Luego de él llegarían los rencores que alguno trajo cuando llegó a Palacio, la incapacidad de un improvisado, la frivolidad de un ambicioso… Mientras tanto la política se degradaba en el país, la inseguridad se fue extendiendo por todo el territorio, la sociedad se dividió en bandos irreconciliables.

Pese a la cercanía familiar, la verdad es que poco traté yo a los Landeros; fue el ingeniero Barberena primer gobernador con el que tuve trato habitual: yo trabajaba de reportero y el roce era casi cotidiano, mientras que fue él quien abrió las puertas del alto funcionariado a mi generación. Muy frecuentemente chocábamos, o más bien él chocaba conmigo: tenía un carácter de prontos iracundos proverbiales, aunque un corazón generoso.

A la señora Miriam le traté, entonces, mucho menos; más tarde, ya fallecido prematuramente el ingeniero, por razones familiares le encontraba de vez en vez y siempre quedé maravillado por su sencillez.

No es poca cosa, o más bien dicho, no era poca cosa eso de ser primera dama y entregarse -de cualquier manera, dependiendo del carácter de cada uno-, a encabezar la asistencia social; y si la señora Azul Verdugo, que casualmente falleció hace unos días apenas, se destacó por su gran carisma, la señora Mirita lo hizo por su sencillez, una sencillez que venía de su fortaleza.

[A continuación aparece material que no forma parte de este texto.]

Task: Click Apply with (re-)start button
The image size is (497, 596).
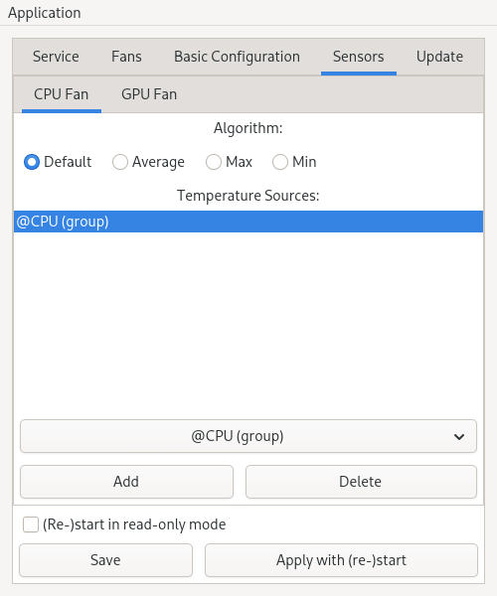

Después de ella vendrían a ocupar el cargo honorario y las responsabilidades, que no eran pocas, personas con otras características; yo recuerdo especialmente la vocación de entrega de la señora Carmelín, quien, como la señora Azul y como la señora Miriam, no dudaron al entregarse a la tarea de servicio que les llegó por azares de la carrera de sus esposos.

No faltó, cuando esa imagen ya francamente en desuso era todavía relevante, quien asumió el papel como una carga, o quien pretendió desde allí construir su propio proyecto político, pero eso es otro asunto, ahora ya nimio cuando eso de las primeras damas parece ya un asunto de un pasado, cuyo sabor en estos tiempos revueltos es el de lo rancio y caduco.

Es lo que tiene llegar a cierta edad: mira uno con nostalgia los tiempos que nos fueron mejores, en tanto la vida nos hace testigos de cómo van muriendo, primero nuestros mayores, las personas con las que alguna vez coincidimos en algunos pasajes de la vida, para luego comenzar, como me va pasando a mí, a despedir a los amigos y contemporáneos.

Es un cliché, pero no nos queda de otra: así es la vida.

Nunca pudimos amistarnos del todo Martín y yo, aunque de vez en vez que lo veo nos saludamos con lo que, supongo, es una mutua cordialidad; desde aquí le mando un abrazo solidario, con mi sincero pesar.

¡Zijroná librajá! (Qué su memoria sea una bendición).